# Exercise prompt
Return, word for word, every line starting at the line with "The width and" and ending at the final line of the entries; skip the pictures.

# Provided information
== Segment start ==
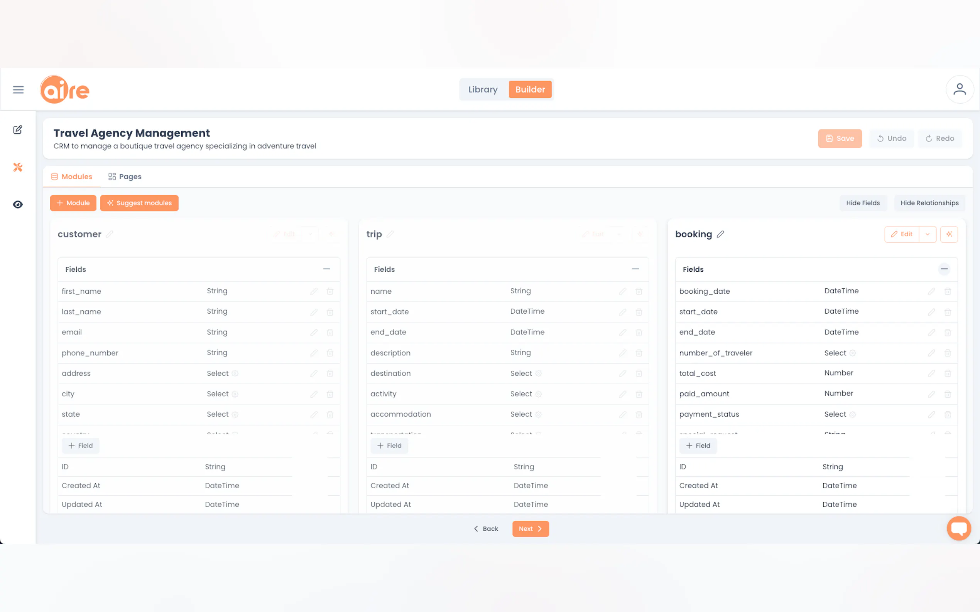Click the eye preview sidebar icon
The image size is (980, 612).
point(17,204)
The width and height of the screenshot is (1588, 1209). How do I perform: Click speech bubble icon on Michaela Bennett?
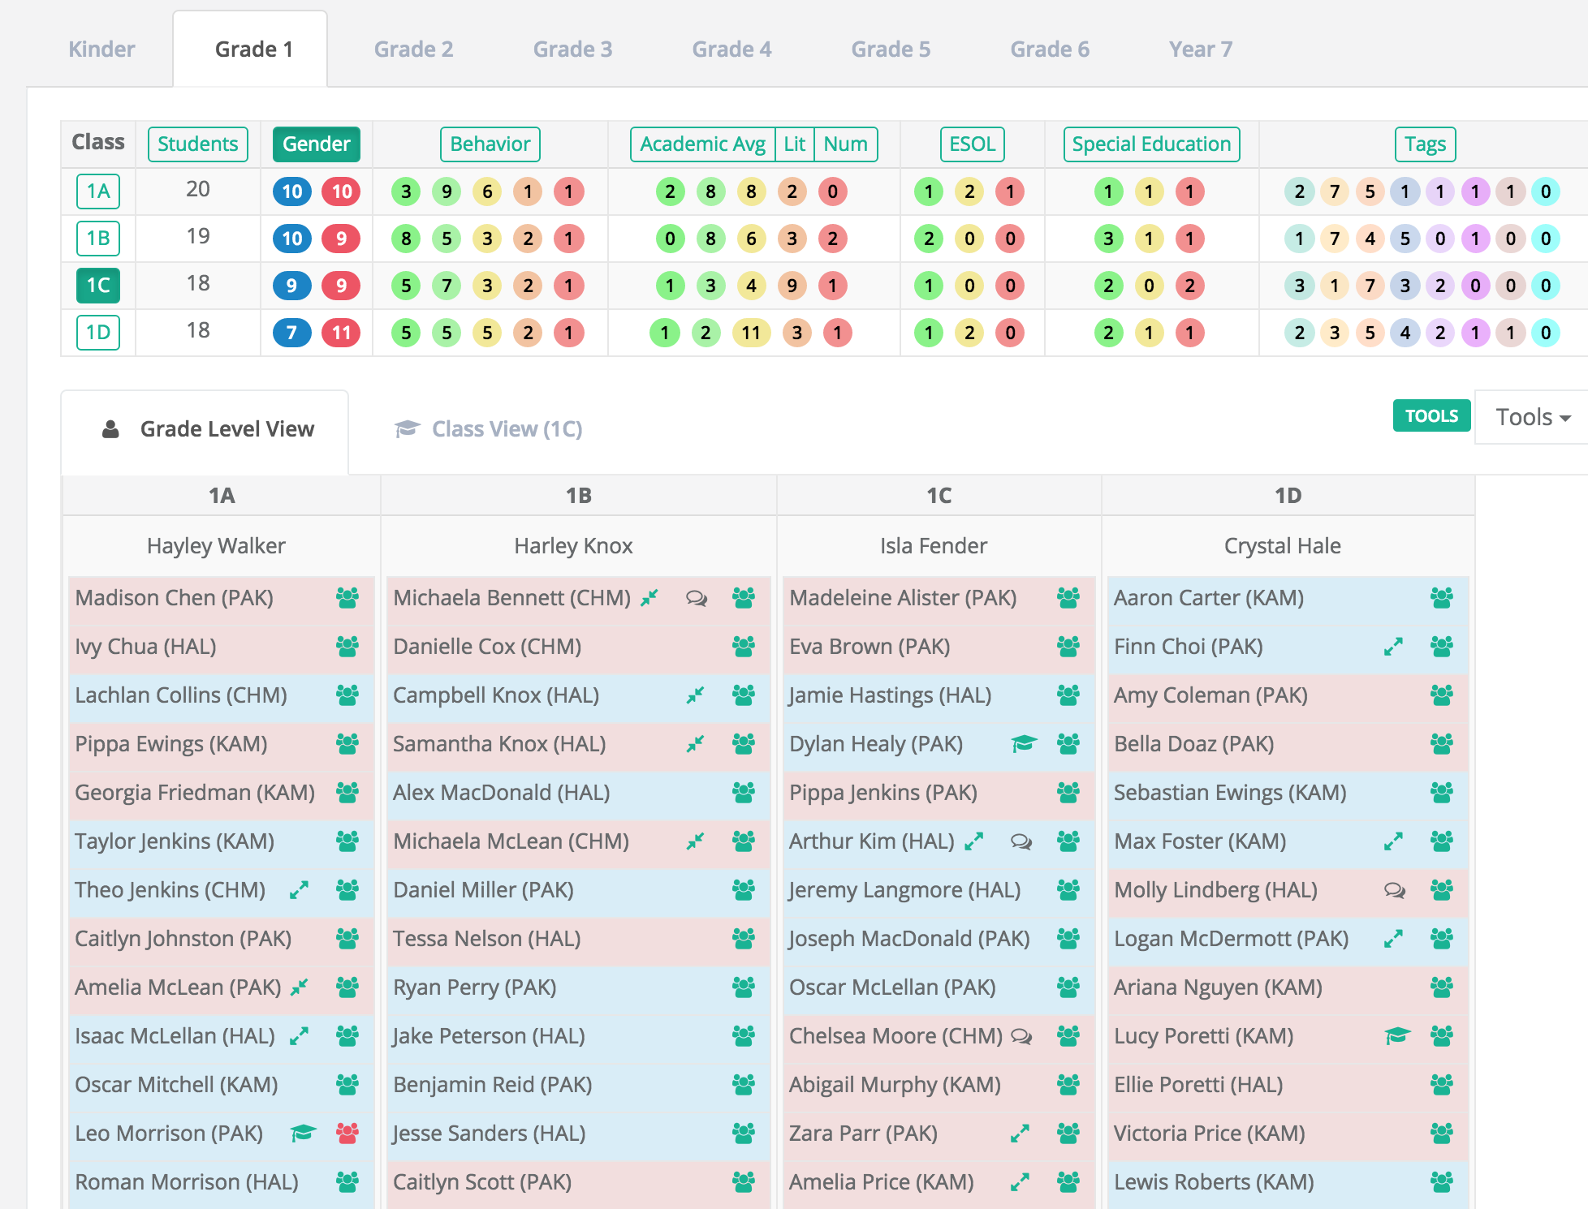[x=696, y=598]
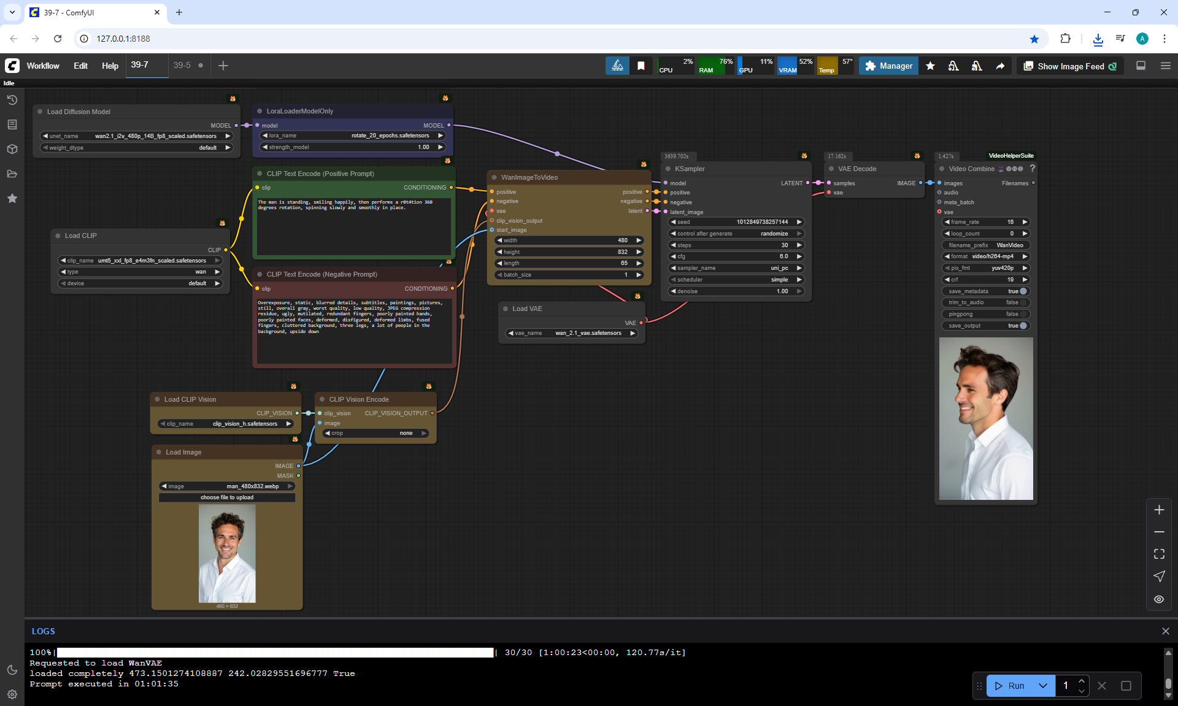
== Segment end ==
# Result for this exercise
The width and height of the screenshot is (1588, 1209). How do I perform: Click speech bubble icon on Michaela Bennett?
[x=696, y=598]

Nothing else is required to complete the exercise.